**THE TASK**
In full and word for word, copy the records that follow.

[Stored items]
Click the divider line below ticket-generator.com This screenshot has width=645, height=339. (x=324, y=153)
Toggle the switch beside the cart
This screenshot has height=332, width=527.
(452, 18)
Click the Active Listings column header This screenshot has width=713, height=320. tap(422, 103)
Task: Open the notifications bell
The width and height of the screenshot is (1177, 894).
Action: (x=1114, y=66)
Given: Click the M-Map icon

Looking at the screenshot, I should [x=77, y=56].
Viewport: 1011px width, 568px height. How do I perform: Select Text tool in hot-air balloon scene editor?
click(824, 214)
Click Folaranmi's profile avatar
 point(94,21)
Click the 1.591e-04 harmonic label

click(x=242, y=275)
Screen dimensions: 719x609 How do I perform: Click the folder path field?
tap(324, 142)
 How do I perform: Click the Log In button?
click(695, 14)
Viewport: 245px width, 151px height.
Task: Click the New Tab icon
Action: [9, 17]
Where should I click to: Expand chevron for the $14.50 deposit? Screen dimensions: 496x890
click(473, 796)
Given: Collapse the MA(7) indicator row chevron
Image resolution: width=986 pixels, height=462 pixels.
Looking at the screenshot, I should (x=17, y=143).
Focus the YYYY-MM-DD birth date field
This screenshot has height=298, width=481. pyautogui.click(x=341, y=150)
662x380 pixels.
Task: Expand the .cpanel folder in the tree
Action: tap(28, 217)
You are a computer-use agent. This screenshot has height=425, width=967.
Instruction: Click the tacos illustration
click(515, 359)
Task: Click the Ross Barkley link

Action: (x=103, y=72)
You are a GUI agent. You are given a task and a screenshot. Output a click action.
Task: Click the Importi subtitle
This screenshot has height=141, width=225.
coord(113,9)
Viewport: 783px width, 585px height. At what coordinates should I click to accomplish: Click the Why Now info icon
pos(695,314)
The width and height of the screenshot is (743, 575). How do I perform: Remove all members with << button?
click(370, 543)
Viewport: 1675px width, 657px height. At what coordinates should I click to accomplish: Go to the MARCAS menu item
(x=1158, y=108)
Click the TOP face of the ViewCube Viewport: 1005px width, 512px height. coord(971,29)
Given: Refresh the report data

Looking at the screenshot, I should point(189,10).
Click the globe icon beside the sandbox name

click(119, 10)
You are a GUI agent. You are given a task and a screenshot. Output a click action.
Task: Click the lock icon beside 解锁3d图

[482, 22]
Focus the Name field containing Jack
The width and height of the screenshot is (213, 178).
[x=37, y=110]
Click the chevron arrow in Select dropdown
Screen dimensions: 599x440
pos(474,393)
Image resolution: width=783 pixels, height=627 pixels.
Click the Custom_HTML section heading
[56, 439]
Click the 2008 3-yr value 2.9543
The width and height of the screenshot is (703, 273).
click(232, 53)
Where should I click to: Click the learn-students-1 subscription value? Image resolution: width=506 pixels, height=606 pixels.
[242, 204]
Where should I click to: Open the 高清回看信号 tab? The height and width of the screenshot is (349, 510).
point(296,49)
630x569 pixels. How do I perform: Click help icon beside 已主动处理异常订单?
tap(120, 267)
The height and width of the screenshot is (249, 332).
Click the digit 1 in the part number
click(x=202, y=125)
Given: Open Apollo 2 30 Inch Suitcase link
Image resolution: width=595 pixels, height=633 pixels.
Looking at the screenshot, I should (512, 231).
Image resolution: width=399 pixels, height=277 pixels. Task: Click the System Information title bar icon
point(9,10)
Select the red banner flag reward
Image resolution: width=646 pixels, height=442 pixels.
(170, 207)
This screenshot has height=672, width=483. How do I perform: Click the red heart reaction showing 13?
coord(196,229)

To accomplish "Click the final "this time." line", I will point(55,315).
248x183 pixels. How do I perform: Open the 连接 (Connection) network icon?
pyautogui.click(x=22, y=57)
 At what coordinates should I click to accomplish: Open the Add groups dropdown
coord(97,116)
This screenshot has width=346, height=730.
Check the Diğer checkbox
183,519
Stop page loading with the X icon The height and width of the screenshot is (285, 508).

**OUTPUT OF THE EXERCISE**
Click the divider line below ticket-generator.com This screenshot has width=645, height=339. (x=324, y=153)
Toggle the switch beside the cart
This screenshot has height=332, width=527.
(452, 18)
Click the Active Listings column header This screenshot has width=713, height=320. tap(422, 103)
Task: Open the notifications bell
The width and height of the screenshot is (1177, 894).
Action: (x=1114, y=66)
Given: Click the M-Map icon

Looking at the screenshot, I should [x=77, y=56].
Viewport: 1011px width, 568px height. How do I perform: Select Text tool in hot-air balloon scene editor?
click(824, 214)
Click Folaranmi's profile avatar
 point(94,21)
Click the 1.591e-04 harmonic label

click(x=242, y=275)
Screen dimensions: 719x609 How do I perform: Click the folder path field?
tap(324, 142)
 How do I perform: Click the Log In button?
click(695, 14)
Viewport: 245px width, 151px height.
Task: Click the New Tab icon
Action: [9, 17]
Where should I click to: Expand chevron for the $14.50 deposit? Screen dimensions: 496x890
click(473, 796)
Given: Collapse the MA(7) indicator row chevron
Image resolution: width=986 pixels, height=462 pixels.
Looking at the screenshot, I should (x=17, y=143).
Focus the YYYY-MM-DD birth date field
This screenshot has height=298, width=481. pyautogui.click(x=341, y=150)
662x380 pixels.
Task: Expand the .cpanel folder in the tree
Action: tap(28, 217)
You are a computer-use agent. This screenshot has height=425, width=967.
Instruction: Click the tacos illustration
click(515, 359)
Task: Click the Ross Barkley link

Action: (x=103, y=72)
You are a GUI agent. You are given a task and a screenshot. Output a click action.
Task: Click the Importi subtitle
This screenshot has height=141, width=225.
coord(113,9)
Viewport: 783px width, 585px height. At what coordinates should I click to accomplish: Click the Why Now info icon
pos(695,314)
The width and height of the screenshot is (743, 575). How do I perform: Remove all members with << button?
click(370, 543)
Viewport: 1675px width, 657px height. At what coordinates should I click to accomplish: Go to the MARCAS menu item
(x=1158, y=108)
Click the TOP face of the ViewCube Viewport: 1005px width, 512px height. coord(971,29)
Given: Refresh the report data

Looking at the screenshot, I should point(189,10).
Click the globe icon beside the sandbox name

click(119, 10)
You are a GUI agent. You are given a task and a screenshot. Output a click action.
Task: Click the lock icon beside 解锁3d图

[482, 22]
Focus the Name field containing Jack
The width and height of the screenshot is (213, 178).
[x=37, y=110]
Click the chevron arrow in Select dropdown
Screen dimensions: 599x440
pos(474,393)
Image resolution: width=783 pixels, height=627 pixels.
Click the Custom_HTML section heading
[56, 439]
Click the 2008 3-yr value 2.9543
The width and height of the screenshot is (703, 273).
click(232, 53)
Where should I click to: Click the learn-students-1 subscription value? Image resolution: width=506 pixels, height=606 pixels.
[242, 204]
Where should I click to: Open the 高清回看信号 tab? The height and width of the screenshot is (349, 510).
point(296,49)
630x569 pixels. How do I perform: Click help icon beside 已主动处理异常订单?
tap(120, 267)
The height and width of the screenshot is (249, 332).
Click the digit 1 in the part number
click(x=202, y=125)
Given: Open Apollo 2 30 Inch Suitcase link
Image resolution: width=595 pixels, height=633 pixels.
Looking at the screenshot, I should (512, 231).
Image resolution: width=399 pixels, height=277 pixels. Task: Click the System Information title bar icon
point(9,10)
Select the red banner flag reward
Image resolution: width=646 pixels, height=442 pixels.
(170, 207)
This screenshot has height=672, width=483. How do I perform: Click the red heart reaction showing 13?
coord(196,229)

To accomplish "Click the final "this time." line", I will point(55,315).
248x183 pixels. How do I perform: Open the 连接 (Connection) network icon?
pyautogui.click(x=22, y=57)
 At what coordinates should I click to accomplish: Open the Add groups dropdown
coord(97,116)
This screenshot has width=346, height=730.
Check the Diğer checkbox
183,519
Stop page loading with the X icon The height and width of the screenshot is (285, 508).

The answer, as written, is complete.